Singapore’s labour market remained resilient in the first quarter of 2026, but fresh figures from the Ministry of Manpower (MOM) show a slight increase in retrenchments as businesses grapple with global economic uncertainty.
According to MOM’s Labour Market Report released on Jun. 15, a total of 3,830 workers were retrenched in Q1 2026, up from 3,690 in the previous quarter.
While the increase is relatively modest, experts say it could signal growing caution among employers, particularly in sectors heavily exposed to international markets.
Manufacturing, Financial Services And Professional Services Most Affected
The report found that retrenchments were largely concentrated in external-facing industries, namely:
- Manufacturing
- Financial Services
- Professional Services
MOM said most layoffs were not due to company closures but were instead driven by business restructuring and organisational reorganisation efforts.
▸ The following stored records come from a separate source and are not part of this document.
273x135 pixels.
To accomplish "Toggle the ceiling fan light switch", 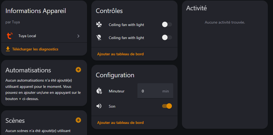I will (167, 38).
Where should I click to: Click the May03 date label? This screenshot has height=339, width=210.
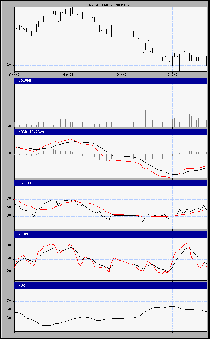pos(68,75)
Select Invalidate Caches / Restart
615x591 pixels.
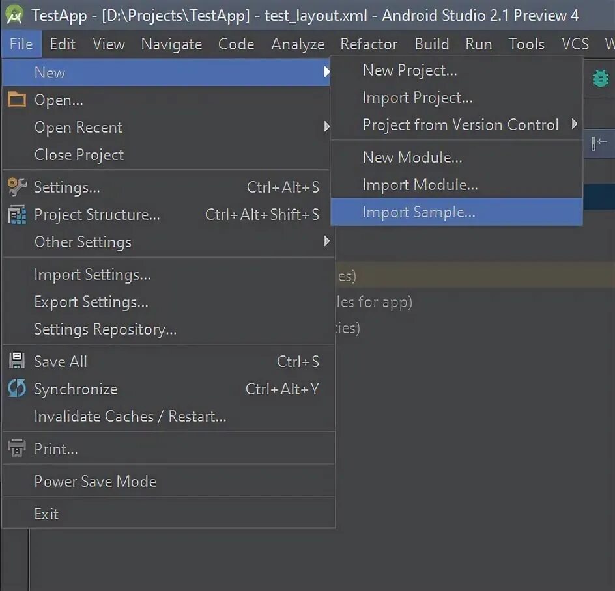pyautogui.click(x=130, y=416)
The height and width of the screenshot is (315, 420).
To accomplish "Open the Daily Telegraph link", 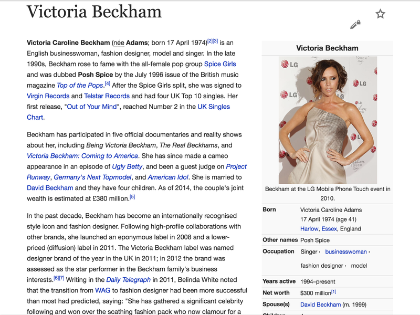I will pyautogui.click(x=130, y=280).
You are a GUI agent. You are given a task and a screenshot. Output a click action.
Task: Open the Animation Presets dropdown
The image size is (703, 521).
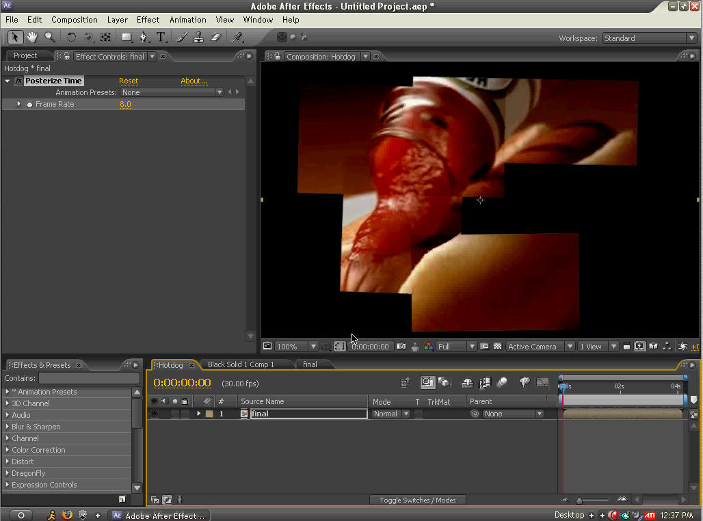tap(172, 92)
The retrenchment rate remained relatively low at 1.6 per 1,000 employees, which MOM noted is still within non-recessionary norms.
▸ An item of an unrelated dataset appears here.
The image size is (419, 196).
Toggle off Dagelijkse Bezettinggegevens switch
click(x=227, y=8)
However, the numbers suggest businesses are becoming increasingly careful as geopolitical tensions, rising operating costs and an uncertain global outlook continue to weigh on future plans.
Job Market Still Strong Despite Layoffs
Despite the increase in layoffs, Singapore’s overall labour market remains healthy.
Total employment grew by 9,400 jobs during Q1 2026, marking the 18th consecutive quarter of employment growth since late 2021.
Singapore also recorded 73,300 job vacancies in March 2026, with approximately 1.46 job openings available for every unemployed person.
Unemployment rates remained stable at:
- 2.0% overall
- 2.9% for residents
- 3.1% for Singapore citizens
These figures suggest that employers are still hiring, although growth may be slowing.
More Retrenched Workers Are Finding Jobs Faster
One encouraging sign is that more retrenched workers are successfully re-entering the workforce.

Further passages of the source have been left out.